(Entries for locating text and elements)
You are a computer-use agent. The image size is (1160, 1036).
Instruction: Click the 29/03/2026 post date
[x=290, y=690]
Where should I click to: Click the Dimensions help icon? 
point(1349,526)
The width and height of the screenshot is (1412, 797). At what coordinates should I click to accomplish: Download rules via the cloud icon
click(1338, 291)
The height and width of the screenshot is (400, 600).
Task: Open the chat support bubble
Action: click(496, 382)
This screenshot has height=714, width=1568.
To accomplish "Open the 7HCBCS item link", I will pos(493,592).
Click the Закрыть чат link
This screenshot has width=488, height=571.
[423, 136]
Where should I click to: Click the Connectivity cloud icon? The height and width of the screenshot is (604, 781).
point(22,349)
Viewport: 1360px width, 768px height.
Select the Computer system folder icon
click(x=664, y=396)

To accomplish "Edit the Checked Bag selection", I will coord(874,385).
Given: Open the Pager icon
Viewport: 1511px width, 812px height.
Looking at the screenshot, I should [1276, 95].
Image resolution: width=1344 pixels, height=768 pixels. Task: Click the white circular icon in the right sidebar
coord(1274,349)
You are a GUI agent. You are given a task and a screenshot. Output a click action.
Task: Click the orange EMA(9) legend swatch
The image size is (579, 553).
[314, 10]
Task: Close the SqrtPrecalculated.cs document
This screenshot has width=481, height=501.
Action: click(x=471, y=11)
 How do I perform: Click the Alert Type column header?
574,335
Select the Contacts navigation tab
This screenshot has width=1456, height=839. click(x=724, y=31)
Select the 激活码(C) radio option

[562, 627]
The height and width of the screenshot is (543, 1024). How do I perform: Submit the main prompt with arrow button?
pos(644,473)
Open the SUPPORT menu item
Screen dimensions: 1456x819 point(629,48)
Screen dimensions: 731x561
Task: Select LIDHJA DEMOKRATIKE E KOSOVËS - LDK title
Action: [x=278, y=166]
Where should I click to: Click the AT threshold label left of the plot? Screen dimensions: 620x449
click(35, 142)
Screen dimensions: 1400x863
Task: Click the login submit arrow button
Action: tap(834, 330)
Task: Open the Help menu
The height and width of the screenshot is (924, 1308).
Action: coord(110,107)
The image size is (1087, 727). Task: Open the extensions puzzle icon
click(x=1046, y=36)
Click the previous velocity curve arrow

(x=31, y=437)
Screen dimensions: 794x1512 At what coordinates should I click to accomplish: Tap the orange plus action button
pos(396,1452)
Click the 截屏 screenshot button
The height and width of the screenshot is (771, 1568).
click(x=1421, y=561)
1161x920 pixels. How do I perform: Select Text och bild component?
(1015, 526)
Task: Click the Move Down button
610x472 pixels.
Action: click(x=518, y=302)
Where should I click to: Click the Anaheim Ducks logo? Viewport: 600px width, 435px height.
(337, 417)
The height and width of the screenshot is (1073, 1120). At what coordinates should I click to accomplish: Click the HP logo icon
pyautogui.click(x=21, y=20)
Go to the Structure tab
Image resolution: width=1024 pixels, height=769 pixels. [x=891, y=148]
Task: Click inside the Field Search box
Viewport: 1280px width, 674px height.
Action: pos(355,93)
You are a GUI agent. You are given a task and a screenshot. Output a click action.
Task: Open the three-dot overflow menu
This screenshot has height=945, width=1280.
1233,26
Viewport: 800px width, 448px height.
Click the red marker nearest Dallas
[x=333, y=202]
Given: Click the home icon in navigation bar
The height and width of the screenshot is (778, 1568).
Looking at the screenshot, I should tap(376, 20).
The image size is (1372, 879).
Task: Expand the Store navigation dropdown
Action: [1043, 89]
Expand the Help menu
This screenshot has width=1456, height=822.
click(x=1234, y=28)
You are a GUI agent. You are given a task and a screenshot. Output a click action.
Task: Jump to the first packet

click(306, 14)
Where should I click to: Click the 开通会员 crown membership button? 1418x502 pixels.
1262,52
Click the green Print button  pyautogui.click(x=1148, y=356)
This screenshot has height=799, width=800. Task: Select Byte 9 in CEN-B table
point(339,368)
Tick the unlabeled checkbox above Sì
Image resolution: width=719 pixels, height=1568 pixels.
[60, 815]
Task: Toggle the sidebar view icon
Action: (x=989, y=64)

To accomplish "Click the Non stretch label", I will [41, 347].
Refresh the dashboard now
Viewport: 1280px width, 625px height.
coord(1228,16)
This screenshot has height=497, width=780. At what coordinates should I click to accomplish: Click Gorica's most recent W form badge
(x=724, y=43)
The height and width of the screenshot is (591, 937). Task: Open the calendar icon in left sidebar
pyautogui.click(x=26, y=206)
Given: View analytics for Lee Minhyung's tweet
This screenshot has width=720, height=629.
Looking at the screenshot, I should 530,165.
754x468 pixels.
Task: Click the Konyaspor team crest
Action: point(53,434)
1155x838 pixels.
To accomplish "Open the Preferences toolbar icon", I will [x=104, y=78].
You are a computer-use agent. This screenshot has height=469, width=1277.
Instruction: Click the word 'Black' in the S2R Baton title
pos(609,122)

» WHAT YOU HAVE TO DO
Please substitute "Display" for "Viewport" everywhere it occurs in the material above, and write out the whole material again with nothing else changed.

» EXPECTED ANSWER
You are a computer-use agent. The image size is (1160, 1036).
Instruction: Click the 29/03/2026 post date
[x=290, y=690]
Where should I click to: Click the Dimensions help icon? 
point(1349,526)
The width and height of the screenshot is (1412, 797). At what coordinates should I click to accomplish: Download rules via the cloud icon
click(1338, 291)
The height and width of the screenshot is (400, 600).
Task: Open the chat support bubble
Action: click(496, 382)
This screenshot has height=714, width=1568.
To accomplish "Open the 7HCBCS item link", I will pos(493,592).
Click the Закрыть чат link
This screenshot has width=488, height=571.
[423, 136]
Where should I click to: Click the Connectivity cloud icon? The height and width of the screenshot is (604, 781).
point(22,349)
Display: 1360px width, 768px height.
Select the Computer system folder icon
click(x=664, y=396)

To accomplish "Edit the Checked Bag selection", I will coord(874,385).
Given: Open the Pager icon
Display: 1511px width, 812px height.
Looking at the screenshot, I should [1276, 95].
Image resolution: width=1344 pixels, height=768 pixels. Task: Click the white circular icon in the right sidebar
coord(1274,349)
You are a GUI agent. You are given a task and a screenshot. Output a click action.
Task: Click the orange EMA(9) legend swatch
The image size is (579, 553).
[314, 10]
Task: Close the SqrtPrecalculated.cs document
This screenshot has width=481, height=501.
Action: click(x=471, y=11)
 How do I perform: Click the Alert Type column header?
574,335
Select the Contacts navigation tab
This screenshot has width=1456, height=839. click(x=724, y=31)
Select the 激活码(C) radio option

[562, 627]
The height and width of the screenshot is (543, 1024). How do I perform: Submit the main prompt with arrow button?
pos(644,473)
Open the SUPPORT menu item
Screen dimensions: 1456x819 point(629,48)
Screen dimensions: 731x561
Task: Select LIDHJA DEMOKRATIKE E KOSOVËS - LDK title
Action: [x=278, y=166]
Where should I click to: Click the AT threshold label left of the plot? Screen dimensions: 620x449
click(35, 142)
Screen dimensions: 1400x863
Task: Click the login submit arrow button
Action: tap(834, 330)
Task: Open the Help menu
The height and width of the screenshot is (924, 1308).
Action: coord(110,107)
The image size is (1087, 727). Task: Open the extensions puzzle icon
click(x=1046, y=36)
Click the previous velocity curve arrow

(x=31, y=437)
Screen dimensions: 794x1512 At what coordinates should I click to accomplish: Tap the orange plus action button
pos(396,1452)
Click the 截屏 screenshot button
The height and width of the screenshot is (771, 1568).
click(x=1421, y=561)
1161x920 pixels. How do I perform: Select Text och bild component?
(1015, 526)
Task: Click the Move Down button
610x472 pixels.
Action: click(x=518, y=302)
Where should I click to: Click the Anaheim Ducks logo? Display: 600px width, 435px height.
(337, 417)
The height and width of the screenshot is (1073, 1120). At what coordinates should I click to accomplish: Click the HP logo icon
pyautogui.click(x=21, y=20)
Go to the Structure tab
Image resolution: width=1024 pixels, height=769 pixels. [x=891, y=148]
Task: Click inside the Field Search box
Display: 1280px width, 674px height.
Action: pos(355,93)
You are a GUI agent. You are given a task and a screenshot. Output a click action.
Task: Open the three-dot overflow menu
This screenshot has height=945, width=1280.
1233,26
Display: 800px width, 448px height.
Click the red marker nearest Dallas
[x=333, y=202]
Given: Click the home icon in navigation bar
The height and width of the screenshot is (778, 1568).
Looking at the screenshot, I should tap(376, 20).
The image size is (1372, 879).
Task: Expand the Store navigation dropdown
Action: [1043, 89]
Expand the Help menu
This screenshot has width=1456, height=822.
click(x=1234, y=28)
You are a GUI agent. You are given a task and a screenshot. Output a click action.
Task: Jump to the first packet

click(306, 14)
Where should I click to: Click the 开通会员 crown membership button? 1418x502 pixels.
1262,52
Click the green Print button  pyautogui.click(x=1148, y=356)
This screenshot has height=799, width=800. Task: Select Byte 9 in CEN-B table
point(339,368)
Tick the unlabeled checkbox above Sì
Image resolution: width=719 pixels, height=1568 pixels.
[60, 815]
Task: Toggle the sidebar view icon
Action: (x=989, y=64)

To accomplish "Click the Non stretch label", I will [41, 347].
Refresh the dashboard now
Display: 1280px width, 625px height.
coord(1228,16)
This screenshot has height=497, width=780. At what coordinates should I click to accomplish: Click Gorica's most recent W form badge
(x=724, y=43)
The height and width of the screenshot is (591, 937). Task: Open the calendar icon in left sidebar
pyautogui.click(x=26, y=206)
Given: View analytics for Lee Minhyung's tweet
This screenshot has width=720, height=629.
Looking at the screenshot, I should 530,165.
754x468 pixels.
Task: Click the Konyaspor team crest
Action: point(53,434)
1155x838 pixels.
To accomplish "Open the Preferences toolbar icon", I will [x=104, y=78].
You are a computer-use agent. This screenshot has height=469, width=1277.
Instruction: Click the word 'Black' in the S2R Baton title
pos(609,122)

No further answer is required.